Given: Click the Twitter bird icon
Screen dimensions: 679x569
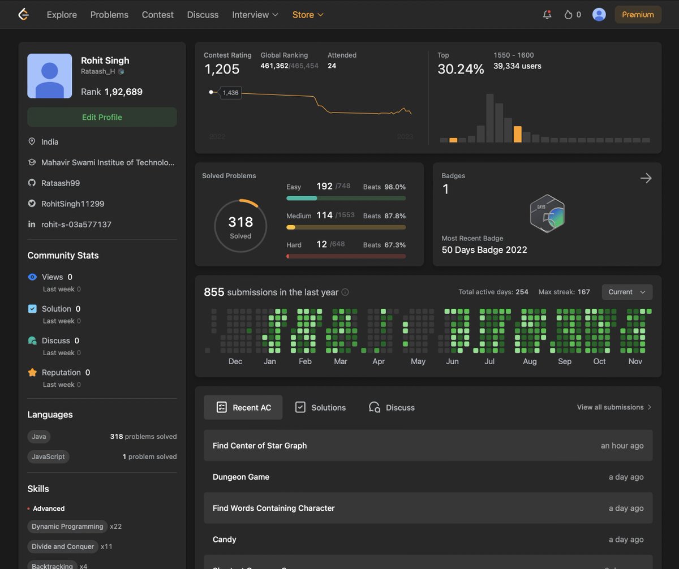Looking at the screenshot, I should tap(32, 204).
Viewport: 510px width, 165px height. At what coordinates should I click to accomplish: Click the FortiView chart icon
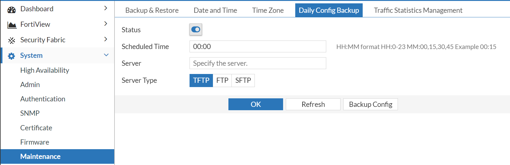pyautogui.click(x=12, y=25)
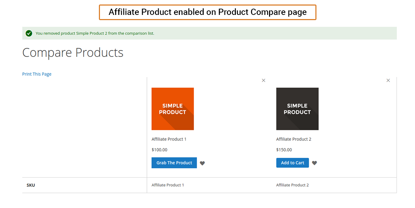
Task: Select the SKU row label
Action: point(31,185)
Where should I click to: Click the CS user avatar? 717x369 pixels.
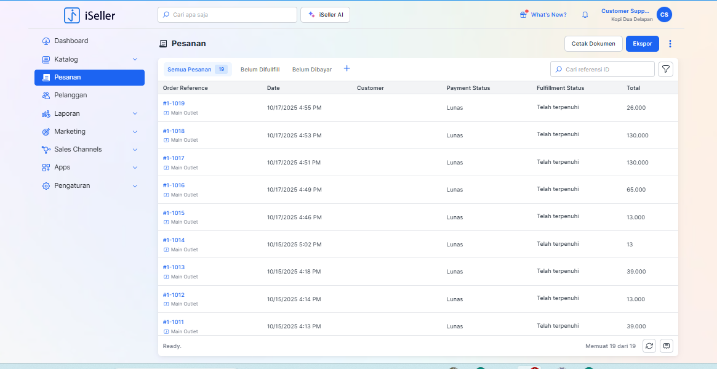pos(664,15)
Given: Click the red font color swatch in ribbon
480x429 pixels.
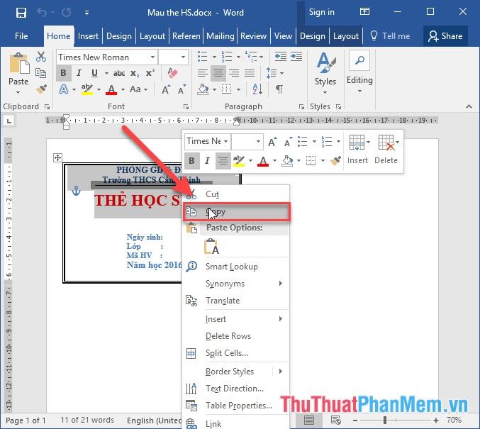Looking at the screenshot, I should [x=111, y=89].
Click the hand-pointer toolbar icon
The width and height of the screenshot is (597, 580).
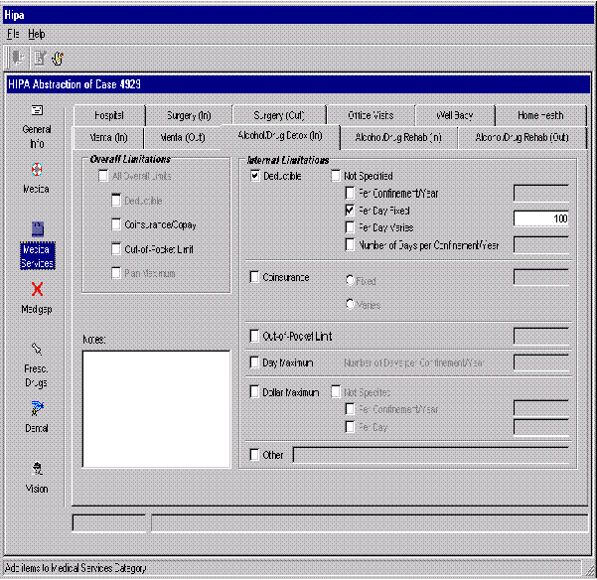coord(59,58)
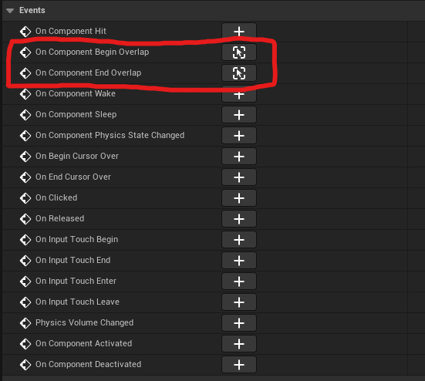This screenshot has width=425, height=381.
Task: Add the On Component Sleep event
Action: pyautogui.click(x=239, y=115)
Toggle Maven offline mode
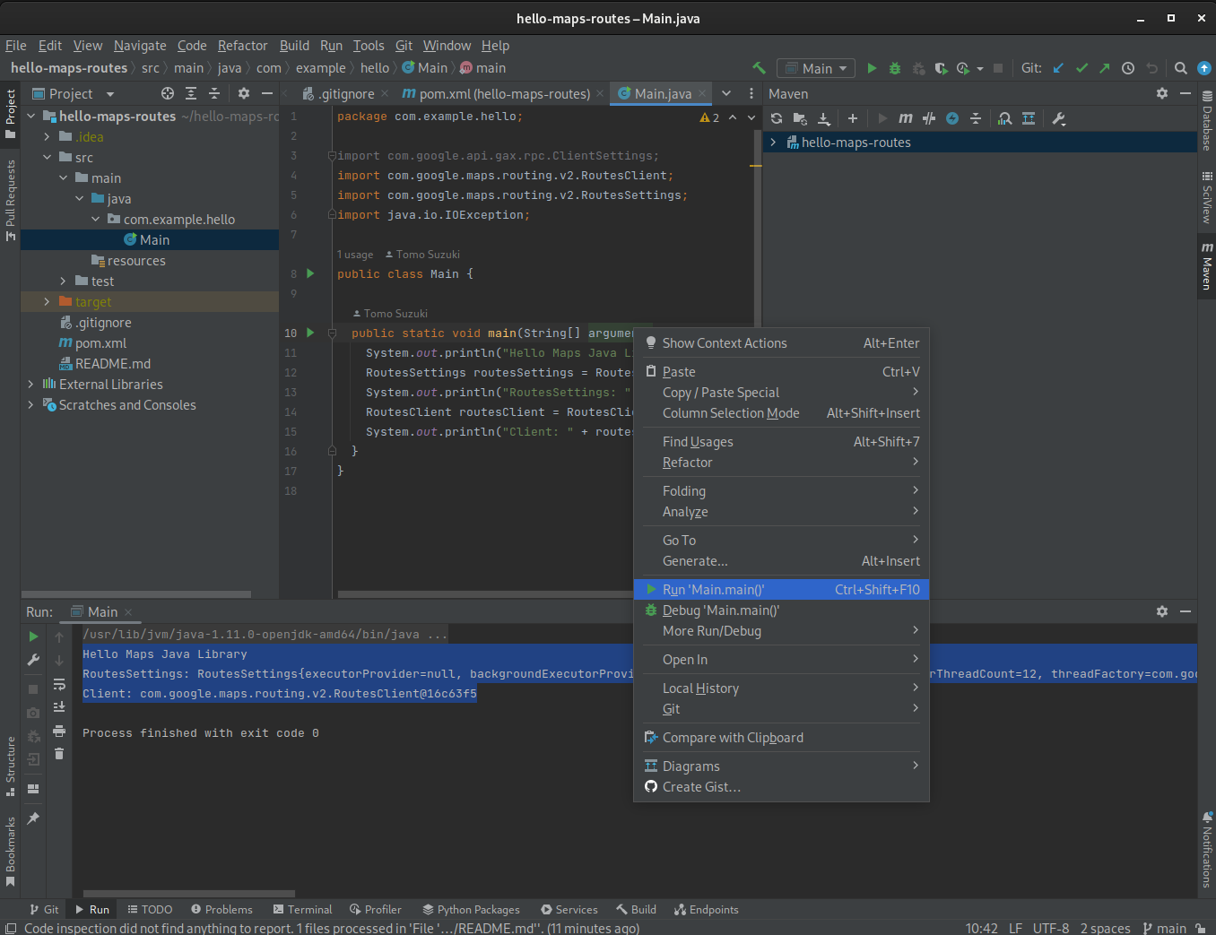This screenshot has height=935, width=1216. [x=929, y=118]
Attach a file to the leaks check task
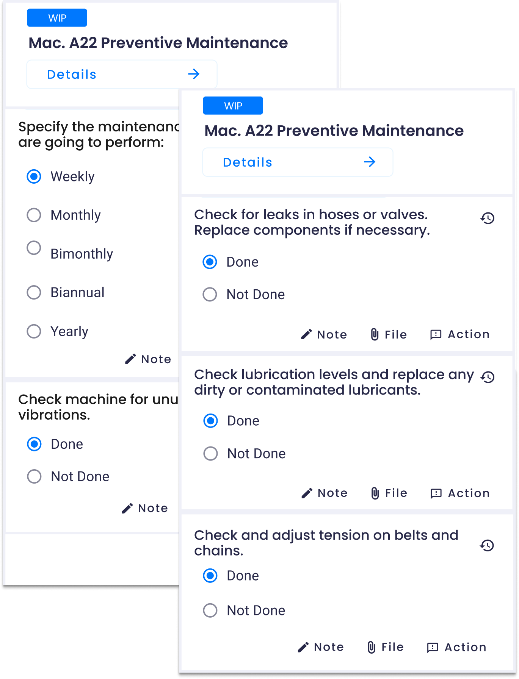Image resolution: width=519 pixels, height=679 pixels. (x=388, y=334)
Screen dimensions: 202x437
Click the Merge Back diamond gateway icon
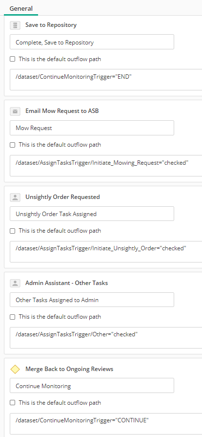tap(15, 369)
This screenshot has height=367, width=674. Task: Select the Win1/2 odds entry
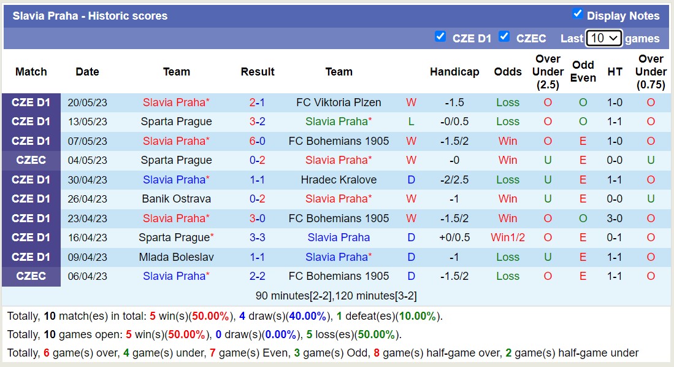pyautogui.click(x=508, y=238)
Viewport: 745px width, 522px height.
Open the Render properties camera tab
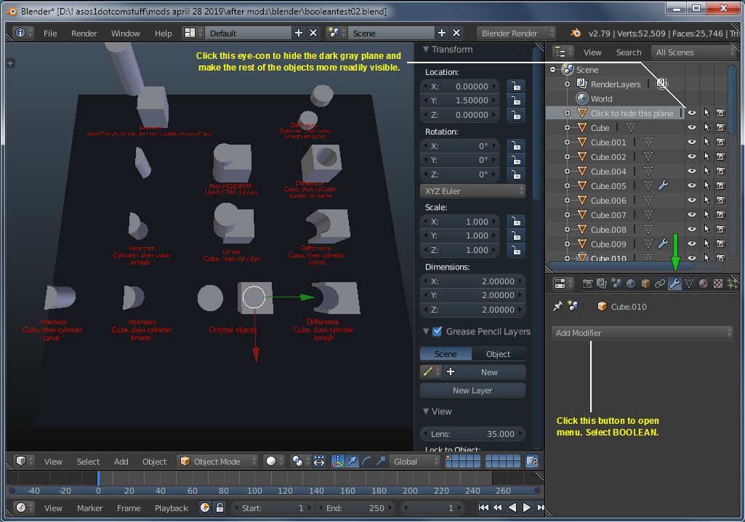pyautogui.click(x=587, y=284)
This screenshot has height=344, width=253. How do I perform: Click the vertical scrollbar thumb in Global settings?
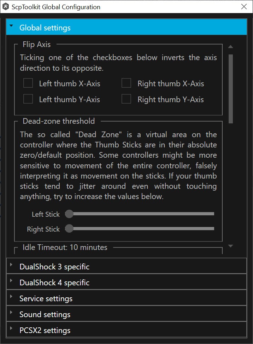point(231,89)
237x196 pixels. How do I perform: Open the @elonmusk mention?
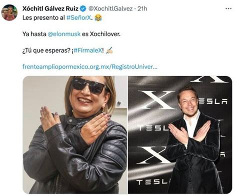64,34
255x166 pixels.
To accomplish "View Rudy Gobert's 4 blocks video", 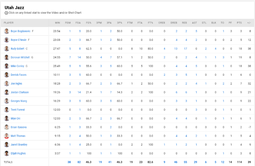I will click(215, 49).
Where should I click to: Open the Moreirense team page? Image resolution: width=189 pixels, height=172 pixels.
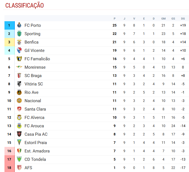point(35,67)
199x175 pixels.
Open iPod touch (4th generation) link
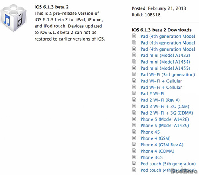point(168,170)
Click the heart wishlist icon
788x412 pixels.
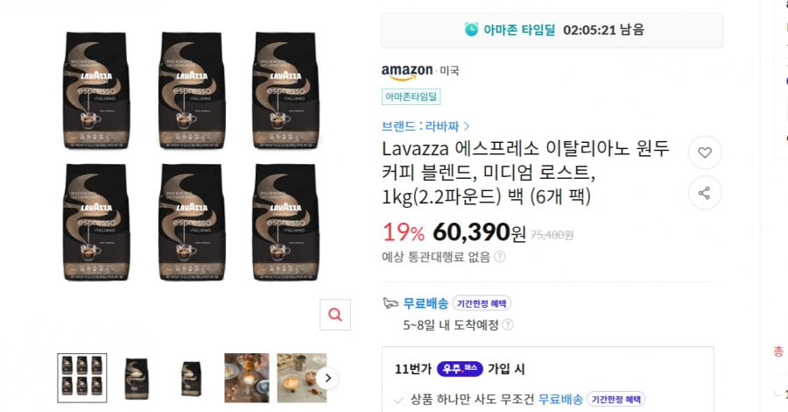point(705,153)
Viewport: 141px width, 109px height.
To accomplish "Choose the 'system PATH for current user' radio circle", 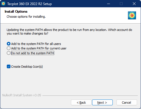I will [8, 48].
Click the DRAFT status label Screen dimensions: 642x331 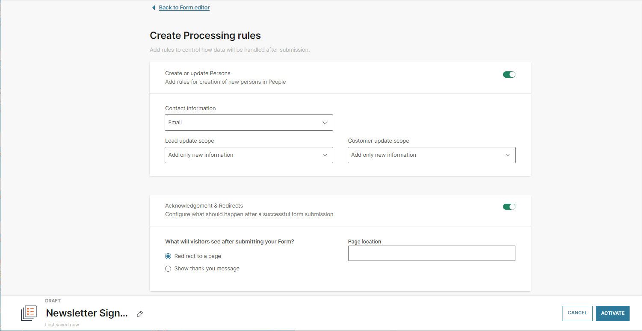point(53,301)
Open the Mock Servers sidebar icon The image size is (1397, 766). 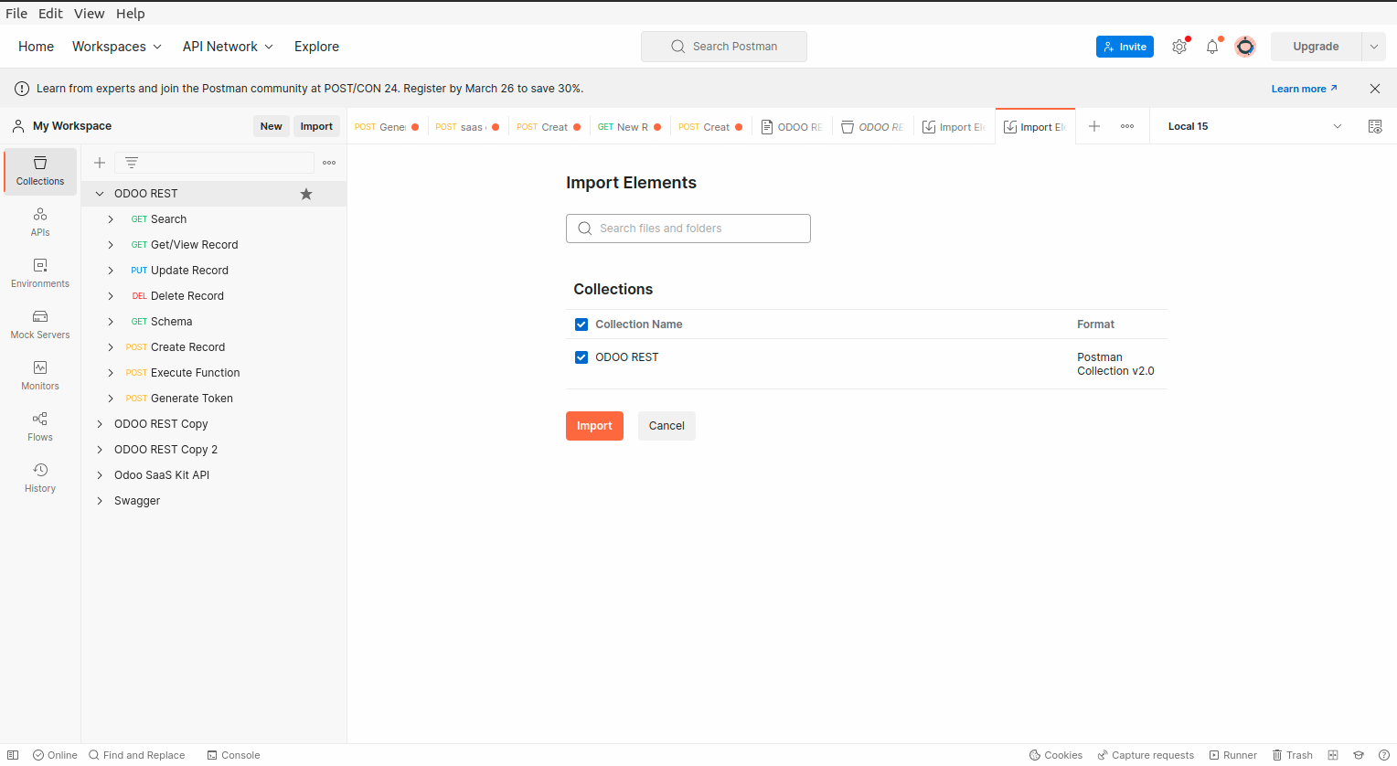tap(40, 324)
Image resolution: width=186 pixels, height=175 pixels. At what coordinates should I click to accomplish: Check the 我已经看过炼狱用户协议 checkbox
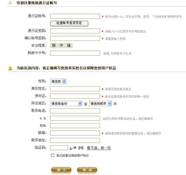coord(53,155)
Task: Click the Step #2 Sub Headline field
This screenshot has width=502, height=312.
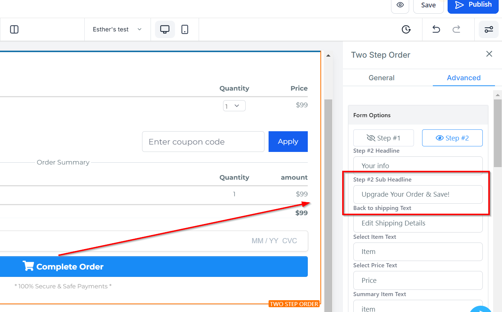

----

• **Exercise aim**: Wherever "Given" appears in the listing, report the line it is on.

• **Output below**:
Given: Click the Twitter bird icon
Given: Click the red font color swatch in ribbon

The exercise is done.